Wendigo
azulmagia
Nobody excepting psychopaths are in favour of violent revolution for the sake of violent revolution. People are in favour of
effective revolutions. How violent they turn out to be is
entirely out of their hands. This should be the A-B-C to everyone except confirmed reactionaries.
Even a completely bloodless, peaceful and legal revolution is based upon force. The efficacy of ALL politics whatsoever is premised upon force. Whether or not there is an actual
bodycount is an entirely contingent matter.
To clarify even further, strictly speaking, nobody is
in favour of revolution. You either recognise the
necessity of a revolution or you don't. The means are
che sera, sera. It doesn't change the necessity, retroactively.

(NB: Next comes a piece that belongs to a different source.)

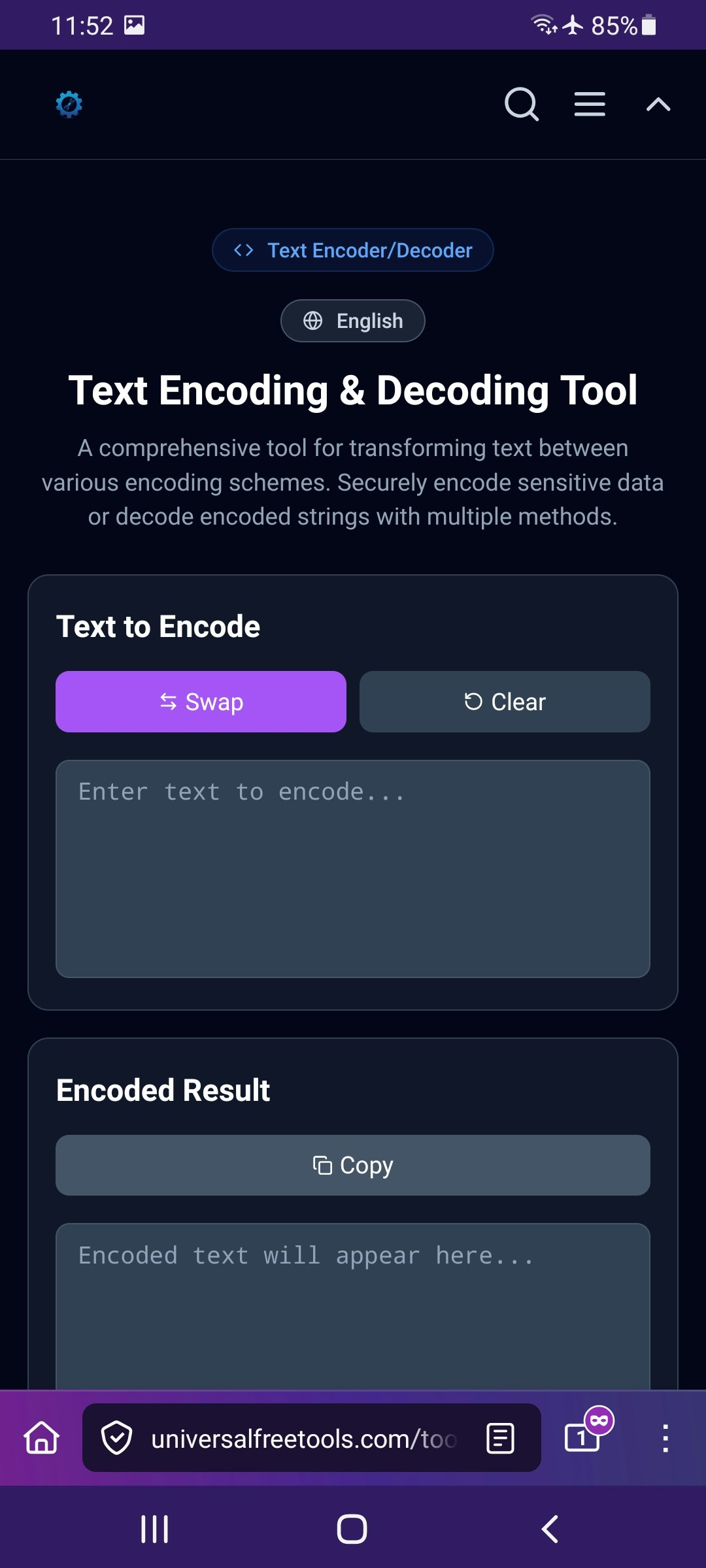Image resolution: width=706 pixels, height=1568 pixels.
Task: Click the copy icon inside the Copy button
Action: tap(324, 1164)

Conversely, if you believe that a revolution is necessary and one is not, that belief does not make a revolution any more necessary. Once one concedes the necessity of a revolution, one can rationalize the belief that the violence of one's revolution has been forced on one by circumstance, rather than the means
chosen actively as a complement to one's end. After all, any government is fairly unlikely to just hand over the keys to the kingdom because you
ask, even if you ask
really politely.
Violence in revolution is
normally forced upon the revolutionaries as a matter of course, and not a rationalization. I mean, look at the French Revolution. The King wasn't even removed, much less beheaded, until after he'd proved his treachery (which was entirely predictable). Even in Russia, the real violence began with the Civil War (The ouster of Kerensky's regime was virtually bloodless - nobody was willing to risk their skin for him. The Bolsheviks even went as far as setting a few tsarist generals at liberty under promise that they'd not take arms against the Soviet!). And, in every revolution to date, the counter-revolutionary forces rack up a higher kill count than the revolutionaries. This was true for the various French Revolutions, the Russian Revolution, the Spanish Civil War, etc. Even in Vietnam, in terms of deaths by terrorism, the US/South Vietnam killed more people than the Viet Cong.

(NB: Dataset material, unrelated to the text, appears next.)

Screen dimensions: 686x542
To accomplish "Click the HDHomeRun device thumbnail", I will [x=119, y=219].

The necessity of revolution has little to do with
wanting a revolution, as. It's not just that the ancien regime is committing abuses, it's that it's no longer
fit for command. People literally have to take matters into their own hands to solve society's most pressing problems. It no longer becomes possible to kick the can - whatever that may be under the circumstance - down the road. And there are quite a few such cans these days.
As for violence, the Soviet Union indeed tolerated the Baltic States appropriating the "keys to the kingdom" without a casualty, so you can have a bloodless national liberation. The fall of the Soviet Union: also relatively bloodless, but not a real revolution since the self-same ruling elite just turned themselves into capitalists. The transition to capitalism itself though cost an excess mortality of some two million people. At least one coup in Thailand came out bloodless save for one traffic policeman dying (if I remember correctly) - it's mentioned in passing in Yukio Mishima's
Runaway Horses. As for things that could count as revolutions, the transfer of power to the Hungarian Soviet Republic in 1919 was technically bloodless. Usually we expect resistance, but every once in a blue moon, the ancien regime folds like a lawn chair.
Quote:
Quote:
And to equate revolution with regime change via intervention is purest sophistry, even if we granted for sake of argument that they both involve "violent overthrows".

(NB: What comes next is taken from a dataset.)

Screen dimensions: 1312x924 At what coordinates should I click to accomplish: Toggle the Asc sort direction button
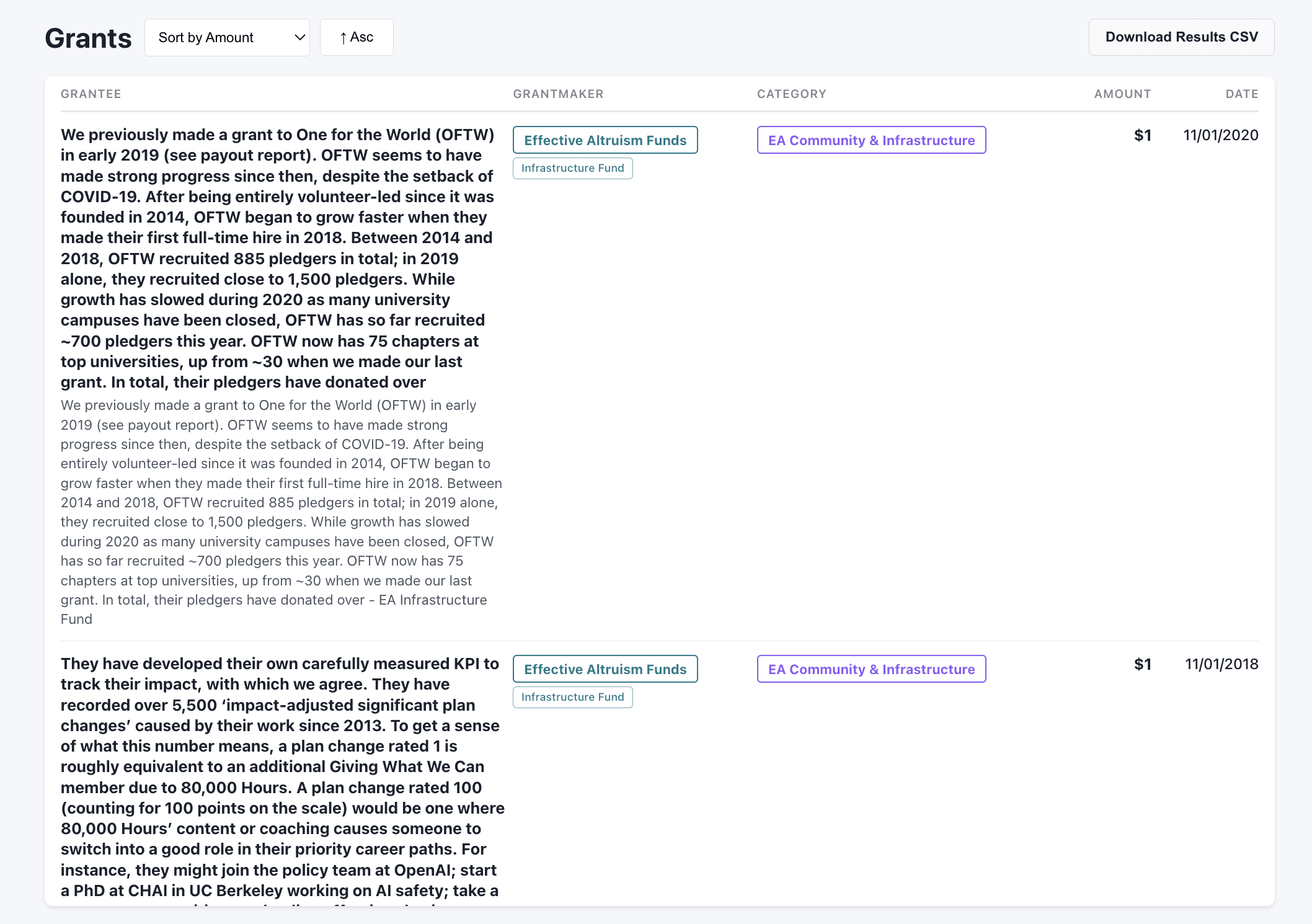click(x=357, y=37)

Oh? Seems to be more than a passing resemblance to me. Certainly more than a little, if we consider that Syria is attempting a revolution at the moment, presumably one that has been waiting in the wings a good long time. (Between four and five decades of Ba'ath party rule-by-force, and all.)
Whether the Syrian civil war turns into a real popular revolution - as opposed to a mere sectarian/regional conflict - is yet to be seen. Certainly Egypt hasn't reached that phase yet. The goal would have to be to unseat the military rule which deposes presidents as it sees fit. And the class power behind the military.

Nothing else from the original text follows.